In the first report of VIGS in maize using the BMV-based vector, in vitro transcribed BMV RNAs were used to inoculate plants (Ding et al., 2006). In a later study the silencing vector was propagated in N. benthamiana, an intermediate host for BMV, before inoculation to the target grass plant (Ding et al., 2007). To obtain more uniform infection in various BMV-VIGS experiments, a modified inoculation procedure was established through normalizing virus titers between N. benthamiana extracts by qRT-PCR before inoculating maize leaves (van der Linde et al., 2011). In a more recent report a DNA-based BMV-VIGS vector was described and used to silence genes in rice and maize through Agrobacterium-mediated vacuum infiltration or vascular puncture inoculation (Benavente et al., 2012; Sun et al., 2013). However, the reported Agrobacterium-mediated vacuum infiltration was not successful in maize and therefore we further modified the inoculation method described by van der Linde et al. (2011) for maize. After propagating the virus in N. benthamiana leaves, virions were partially purified from the infiltrated leaves and virions maintaining full-length inserts were quantitated before inoculation to individual maize plants (Fig. 5). This modified inoculation method is easy to perform and ensures more uniform infection and gene silencing in maize. Barley stripe mosaic virus (BSMV) infection was reported to change the expression of common plant defense-related genes and resulted in a decreased susceptibility of wheat to Magnaporthe oryzae (Tufan et al., 2011).
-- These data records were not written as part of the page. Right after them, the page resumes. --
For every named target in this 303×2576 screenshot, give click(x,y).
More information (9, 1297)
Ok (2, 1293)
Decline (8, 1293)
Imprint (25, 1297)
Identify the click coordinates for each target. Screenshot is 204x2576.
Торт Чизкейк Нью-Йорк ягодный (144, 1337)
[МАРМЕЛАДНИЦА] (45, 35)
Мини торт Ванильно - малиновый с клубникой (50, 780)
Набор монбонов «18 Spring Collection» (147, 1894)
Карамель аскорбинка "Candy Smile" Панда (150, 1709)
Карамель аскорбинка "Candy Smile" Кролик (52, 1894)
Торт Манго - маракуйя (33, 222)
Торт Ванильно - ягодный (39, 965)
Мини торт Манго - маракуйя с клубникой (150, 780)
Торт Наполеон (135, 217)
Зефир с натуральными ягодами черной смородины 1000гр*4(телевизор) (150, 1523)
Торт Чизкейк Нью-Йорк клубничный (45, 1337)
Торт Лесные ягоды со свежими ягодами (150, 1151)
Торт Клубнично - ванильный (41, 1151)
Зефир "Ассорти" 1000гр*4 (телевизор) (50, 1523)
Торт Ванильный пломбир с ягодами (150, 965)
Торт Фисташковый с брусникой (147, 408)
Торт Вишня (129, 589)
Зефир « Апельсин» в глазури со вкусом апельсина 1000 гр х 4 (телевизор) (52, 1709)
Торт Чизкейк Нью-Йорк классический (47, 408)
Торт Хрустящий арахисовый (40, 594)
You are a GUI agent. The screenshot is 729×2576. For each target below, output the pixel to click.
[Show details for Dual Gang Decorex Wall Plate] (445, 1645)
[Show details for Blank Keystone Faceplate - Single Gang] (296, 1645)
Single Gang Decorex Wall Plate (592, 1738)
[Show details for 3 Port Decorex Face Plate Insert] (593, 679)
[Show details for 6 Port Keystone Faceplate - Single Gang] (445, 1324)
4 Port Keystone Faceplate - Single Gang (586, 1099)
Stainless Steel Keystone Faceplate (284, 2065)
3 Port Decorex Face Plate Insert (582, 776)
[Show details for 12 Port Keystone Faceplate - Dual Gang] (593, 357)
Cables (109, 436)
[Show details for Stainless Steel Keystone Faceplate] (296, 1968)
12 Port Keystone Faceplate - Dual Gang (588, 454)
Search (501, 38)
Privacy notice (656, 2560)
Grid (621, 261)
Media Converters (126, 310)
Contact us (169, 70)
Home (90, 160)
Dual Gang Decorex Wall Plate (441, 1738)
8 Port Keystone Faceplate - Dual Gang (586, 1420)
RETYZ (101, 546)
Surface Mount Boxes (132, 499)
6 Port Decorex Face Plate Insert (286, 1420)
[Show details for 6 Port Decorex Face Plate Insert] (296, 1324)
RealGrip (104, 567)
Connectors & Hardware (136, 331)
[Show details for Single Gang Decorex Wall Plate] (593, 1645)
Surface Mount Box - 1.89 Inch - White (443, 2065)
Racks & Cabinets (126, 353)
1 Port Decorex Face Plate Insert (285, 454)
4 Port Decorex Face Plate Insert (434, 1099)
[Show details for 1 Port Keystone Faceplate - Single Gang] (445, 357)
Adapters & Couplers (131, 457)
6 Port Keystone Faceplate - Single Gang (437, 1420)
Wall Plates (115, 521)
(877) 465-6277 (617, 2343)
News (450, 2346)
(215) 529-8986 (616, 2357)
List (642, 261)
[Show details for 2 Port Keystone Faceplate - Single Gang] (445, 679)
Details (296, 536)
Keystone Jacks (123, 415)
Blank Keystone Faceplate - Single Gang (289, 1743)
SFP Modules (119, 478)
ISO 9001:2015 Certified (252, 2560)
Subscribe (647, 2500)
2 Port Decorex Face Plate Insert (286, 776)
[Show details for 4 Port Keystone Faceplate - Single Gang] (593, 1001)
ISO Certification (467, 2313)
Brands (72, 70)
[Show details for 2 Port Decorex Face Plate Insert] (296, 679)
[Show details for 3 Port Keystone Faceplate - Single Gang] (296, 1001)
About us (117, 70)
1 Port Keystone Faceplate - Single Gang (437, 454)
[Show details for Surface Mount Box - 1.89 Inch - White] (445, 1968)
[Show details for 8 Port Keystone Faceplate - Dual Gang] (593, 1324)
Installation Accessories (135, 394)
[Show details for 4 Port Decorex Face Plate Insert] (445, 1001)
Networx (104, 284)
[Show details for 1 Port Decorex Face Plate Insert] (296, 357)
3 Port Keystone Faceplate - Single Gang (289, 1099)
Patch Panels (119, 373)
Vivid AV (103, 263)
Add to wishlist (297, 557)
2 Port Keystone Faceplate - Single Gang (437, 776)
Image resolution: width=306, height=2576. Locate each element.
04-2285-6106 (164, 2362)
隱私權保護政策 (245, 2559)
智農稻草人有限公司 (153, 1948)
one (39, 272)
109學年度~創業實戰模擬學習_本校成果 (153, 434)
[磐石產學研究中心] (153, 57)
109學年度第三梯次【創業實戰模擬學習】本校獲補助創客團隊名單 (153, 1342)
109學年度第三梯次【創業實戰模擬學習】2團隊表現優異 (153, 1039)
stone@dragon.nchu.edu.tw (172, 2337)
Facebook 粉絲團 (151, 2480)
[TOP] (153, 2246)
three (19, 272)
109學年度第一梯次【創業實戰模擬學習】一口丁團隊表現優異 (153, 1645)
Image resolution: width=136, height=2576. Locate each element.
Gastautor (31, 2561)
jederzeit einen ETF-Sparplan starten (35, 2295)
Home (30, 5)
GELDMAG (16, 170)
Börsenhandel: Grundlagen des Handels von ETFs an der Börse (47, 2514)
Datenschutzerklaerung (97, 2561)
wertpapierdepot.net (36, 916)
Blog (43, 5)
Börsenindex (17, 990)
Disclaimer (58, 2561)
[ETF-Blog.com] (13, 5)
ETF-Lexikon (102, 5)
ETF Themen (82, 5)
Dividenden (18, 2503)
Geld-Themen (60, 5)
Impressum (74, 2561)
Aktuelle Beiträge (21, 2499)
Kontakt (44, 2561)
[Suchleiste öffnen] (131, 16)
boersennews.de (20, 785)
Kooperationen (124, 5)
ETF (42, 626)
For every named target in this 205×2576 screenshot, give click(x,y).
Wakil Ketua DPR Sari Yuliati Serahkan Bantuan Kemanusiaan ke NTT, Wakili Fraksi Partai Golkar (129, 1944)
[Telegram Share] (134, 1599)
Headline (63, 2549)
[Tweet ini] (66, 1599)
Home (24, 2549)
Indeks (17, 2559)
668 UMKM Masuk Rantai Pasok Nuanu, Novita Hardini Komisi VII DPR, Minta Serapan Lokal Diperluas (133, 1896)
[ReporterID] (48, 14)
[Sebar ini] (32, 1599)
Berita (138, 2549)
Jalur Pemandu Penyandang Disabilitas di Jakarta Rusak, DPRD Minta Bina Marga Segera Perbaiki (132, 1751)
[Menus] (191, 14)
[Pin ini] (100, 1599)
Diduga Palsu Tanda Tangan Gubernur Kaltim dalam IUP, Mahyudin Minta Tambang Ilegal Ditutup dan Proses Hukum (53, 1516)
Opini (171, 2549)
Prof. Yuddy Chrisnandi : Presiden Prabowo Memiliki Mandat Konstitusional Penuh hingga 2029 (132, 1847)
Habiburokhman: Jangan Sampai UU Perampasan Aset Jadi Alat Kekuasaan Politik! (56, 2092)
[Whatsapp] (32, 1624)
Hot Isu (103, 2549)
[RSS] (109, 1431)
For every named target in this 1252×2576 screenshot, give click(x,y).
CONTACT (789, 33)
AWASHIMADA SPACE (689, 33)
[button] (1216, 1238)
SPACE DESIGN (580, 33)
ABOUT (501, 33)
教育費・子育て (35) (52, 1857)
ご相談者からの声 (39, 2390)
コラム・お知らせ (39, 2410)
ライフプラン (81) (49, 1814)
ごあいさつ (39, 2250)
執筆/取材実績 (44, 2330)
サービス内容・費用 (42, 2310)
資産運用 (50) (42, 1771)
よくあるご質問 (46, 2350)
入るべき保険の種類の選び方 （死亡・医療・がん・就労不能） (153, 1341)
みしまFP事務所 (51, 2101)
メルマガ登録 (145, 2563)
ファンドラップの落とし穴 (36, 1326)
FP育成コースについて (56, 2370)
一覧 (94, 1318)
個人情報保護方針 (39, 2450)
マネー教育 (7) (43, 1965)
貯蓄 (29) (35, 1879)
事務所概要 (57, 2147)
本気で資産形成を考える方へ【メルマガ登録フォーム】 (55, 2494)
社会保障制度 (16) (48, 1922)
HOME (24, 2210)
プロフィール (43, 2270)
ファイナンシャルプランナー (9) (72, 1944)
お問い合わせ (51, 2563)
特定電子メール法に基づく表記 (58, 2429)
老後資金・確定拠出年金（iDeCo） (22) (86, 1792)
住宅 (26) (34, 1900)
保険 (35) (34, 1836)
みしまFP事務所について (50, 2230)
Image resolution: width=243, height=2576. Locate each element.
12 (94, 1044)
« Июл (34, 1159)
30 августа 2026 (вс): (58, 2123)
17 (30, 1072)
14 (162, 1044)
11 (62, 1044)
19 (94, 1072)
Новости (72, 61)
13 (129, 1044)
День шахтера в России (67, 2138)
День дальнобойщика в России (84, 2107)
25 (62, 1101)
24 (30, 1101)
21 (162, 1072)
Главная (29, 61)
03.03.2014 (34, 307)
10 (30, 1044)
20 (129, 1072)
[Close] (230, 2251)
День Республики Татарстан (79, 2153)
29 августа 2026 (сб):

Although the effect of the BMV-VIGS vector on host defense-related genes remains unexplored, using a similar amount of BMV inocula in different treatments should equalize, and thus, minimize any confounding general effects caused by BMV infection alone during VIGS studies. In addition this new method allows the production of large amounts of recombinant BMV with full-length foreign inserts at a low cost.